For people like me, even though my amp has lots of feel at moderate volumes, I could still use a little more compression. My amp can get really loud so I need a warm "boost".
Oh wait, I see the problem - I used the "boost" term in the wrong context, yes, I meant a circuit capable of boost, but as Mike Fuller said, gives you the feeling of playing at louder levels without the louder levels - i.e. compression and feel.
Unfortunately, unless I am playing really loud, I cannot max out my amp like you - it's too LOUD.
I'm sorry, I'm talking about something totally different from you!
In your case, the amp is distorting so you need CLEAN signal to boost the amp.
In my case, the amp is not maxxed out, so I need a more dirty/WARM signal to give it more feel. Hah!
|10/26/2000 2:50 PM|
Okay, so what you're saying is that your amp doesn't compress well unless you're cranking it. I have absolutely no perspective on this. This is the first tube amp I've owned since my first amp, a Silvertone amp-in-a-case, back in 1972 (yikes!). The tube amp revolution came and went about 2 or 3 times before I woke up... (I figure if I stay far enough behind, I'll be in style about every 10-20 years...)
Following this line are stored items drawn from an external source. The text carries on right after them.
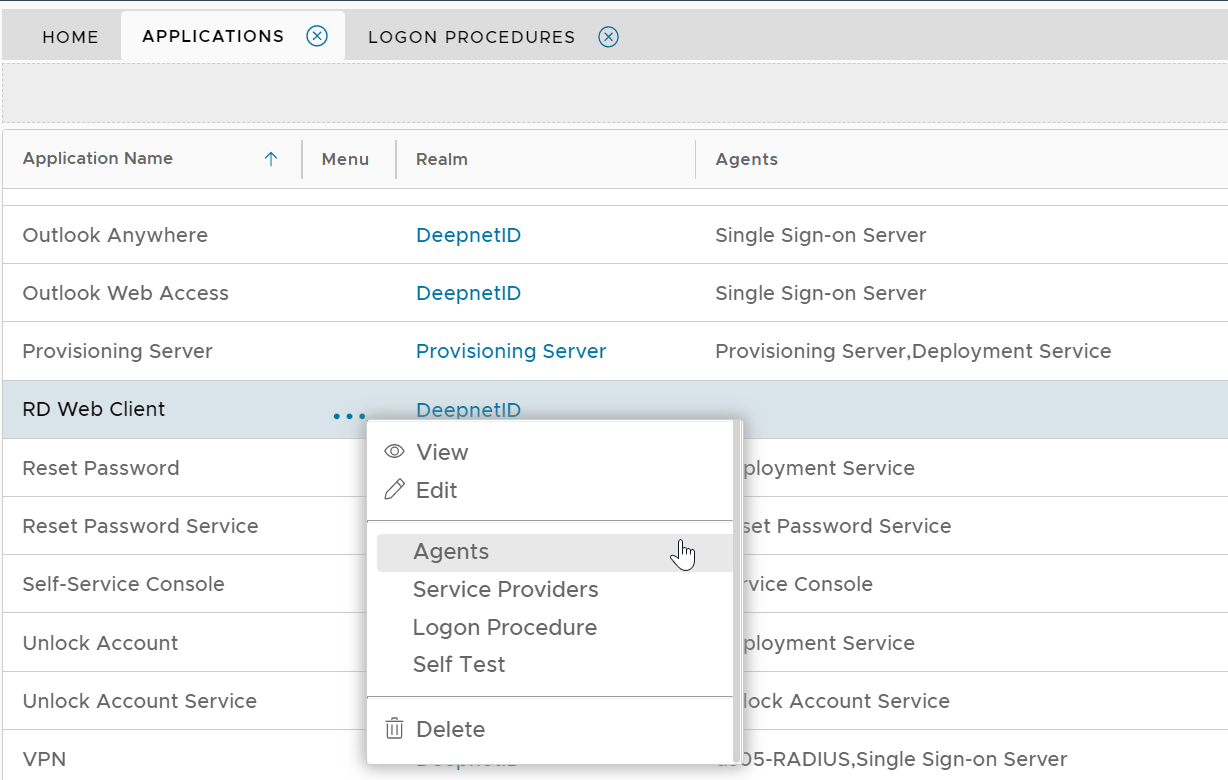Click the eye icon beside View
This screenshot has width=1228, height=780.
pyautogui.click(x=394, y=452)
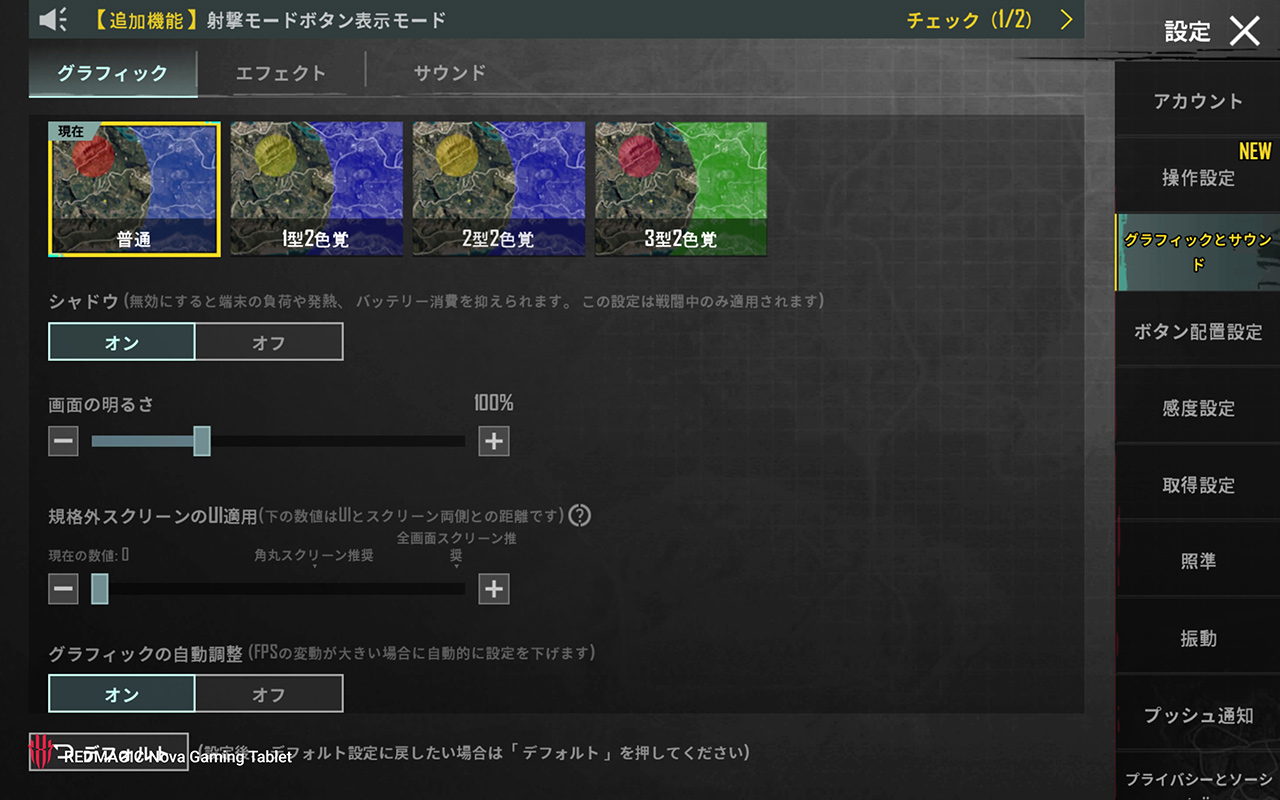Click minus icon for 規格外スクリーン UI value
Image resolution: width=1280 pixels, height=800 pixels.
[63, 589]
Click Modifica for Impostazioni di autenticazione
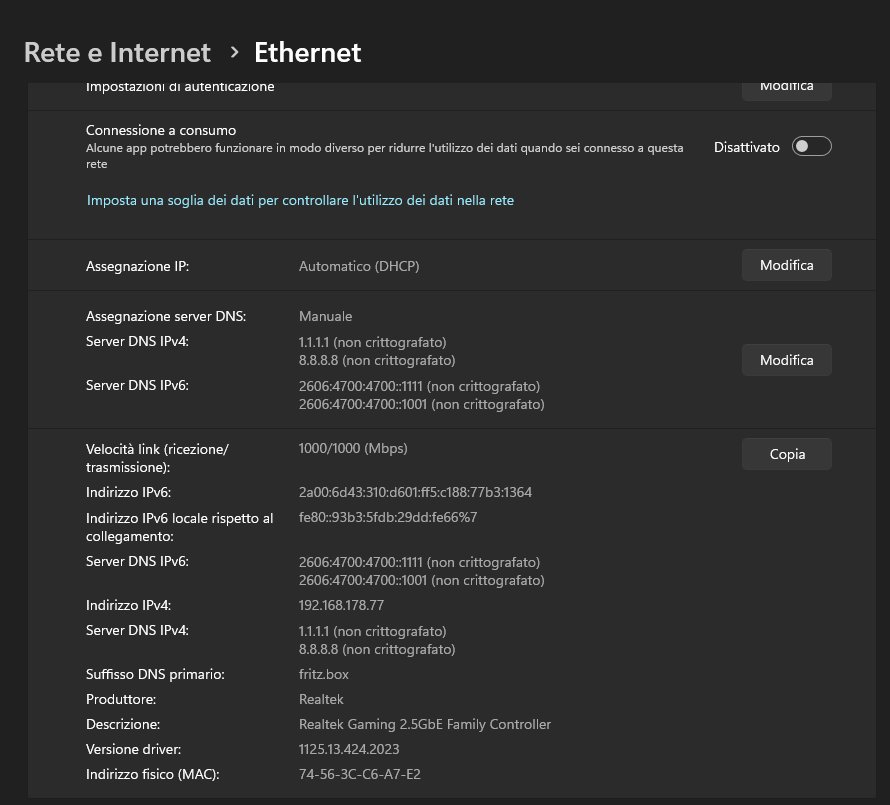 787,90
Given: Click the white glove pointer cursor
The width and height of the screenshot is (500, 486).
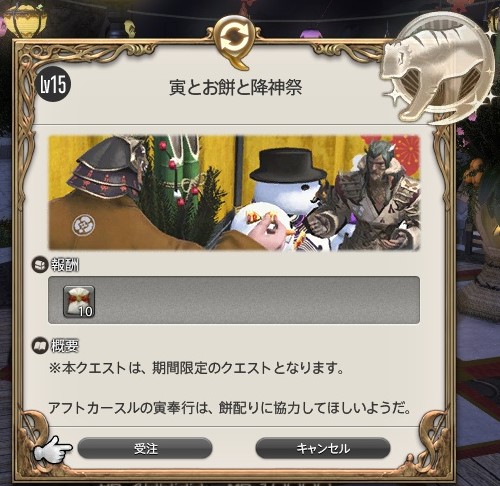Looking at the screenshot, I should click(x=53, y=449).
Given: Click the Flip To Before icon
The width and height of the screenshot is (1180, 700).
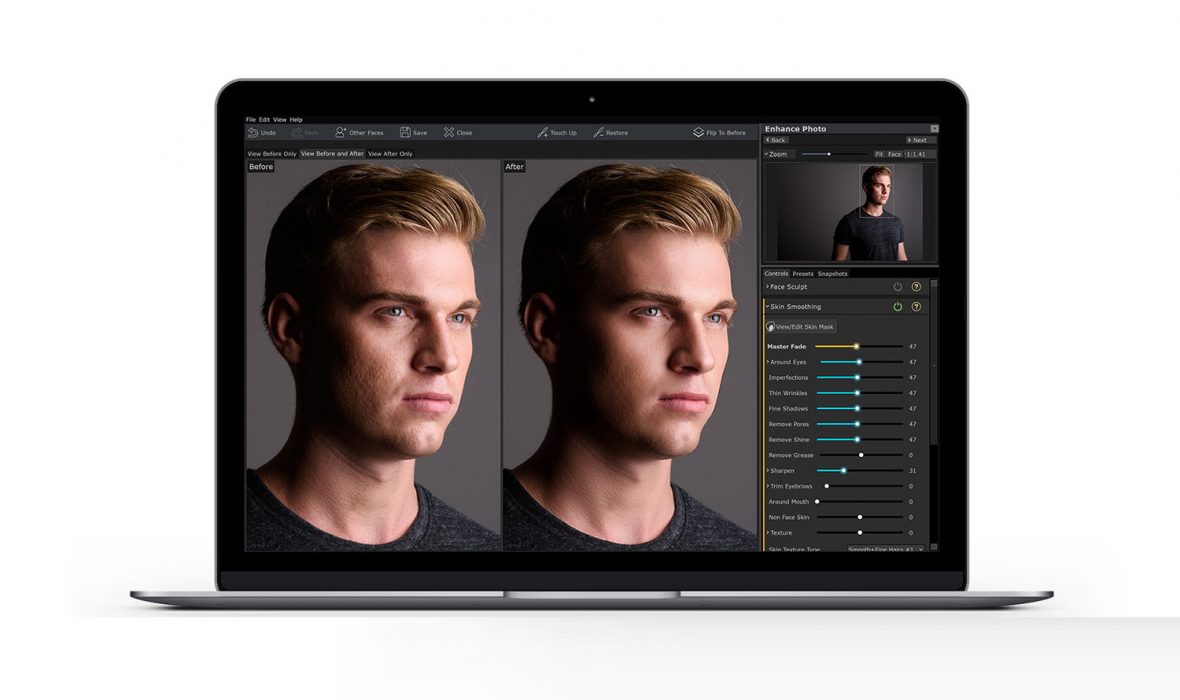Looking at the screenshot, I should pos(697,131).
Anyway... Most of the time I don't crank the MV to 10 or anything. It's a good tone but I don't use it a lot, at this point I'm more intrigued by preamp distortion. So I run the MV around 5, which yeah, would be way too loud for a 50 or 100 watt amp around the house. When I first started with this amp I was all shy and didn't want anyone to hear me so I ran the MV around 2-3. With a 50 or 100 watter, this is probably more the level you are running, I suspect. Big tonal difference between that level and 5. At 4-5 it seems to come alive, open up, start singing, etc. So I think I see what you mean there.
Well, "clean" is a relative term. My goal is to get the majority of the clipping and distortion from the amp. (That's why I like the term "warm", it's more accurate, to me.) If the booster distorts a little in the process, that's fine, as long as it adds to the fun. But I'm trying to avoid diodes and multi-stages that purposely try to generate clipping (and yeah, compression) in the booster. Nothing wrong with that, I just want to see what the -amp- sounds like when it's driven.
Anyway, no right or wrong tonewise with this stuff. I just need to do this for myself, part of my "tone learning curve". And this is getting me real close to the tone I've been after.
|10/25/2000 6:55 PM|
Thanks, I appreciate all the input. I'm assuming you mean just the opamp gain stage as in the Shaka IV. You lost me on the supply voltage - headroom thing but I'm just a hack that's just learning. "Slightly Soiled Boost", that's a cool name; how about "Bacon Strip Boost" or "Skid Mark Boost". Sorry to be crude; couldn't resist. I'll probably try a Booster 2.5, Sweet Thing, Shaka IV, Screamer+, and the Hotbox. Even I should learn something from all that!
|10/25/2000 7:37 PM|
What Doug means is that the more voltage you give the op amp or JFET (within its limits), the more clean headroom you have before clipping. Therefore, the less you give it, the more clipping will occur - of course the signal has to be large enough to drive the circuit, but that's the basic idea.
An interesting experiment I did was drive the Shaka HV circuit with a voltage regulator - everything from 5V->30V - interesting how the circuit reacts to the different voltages.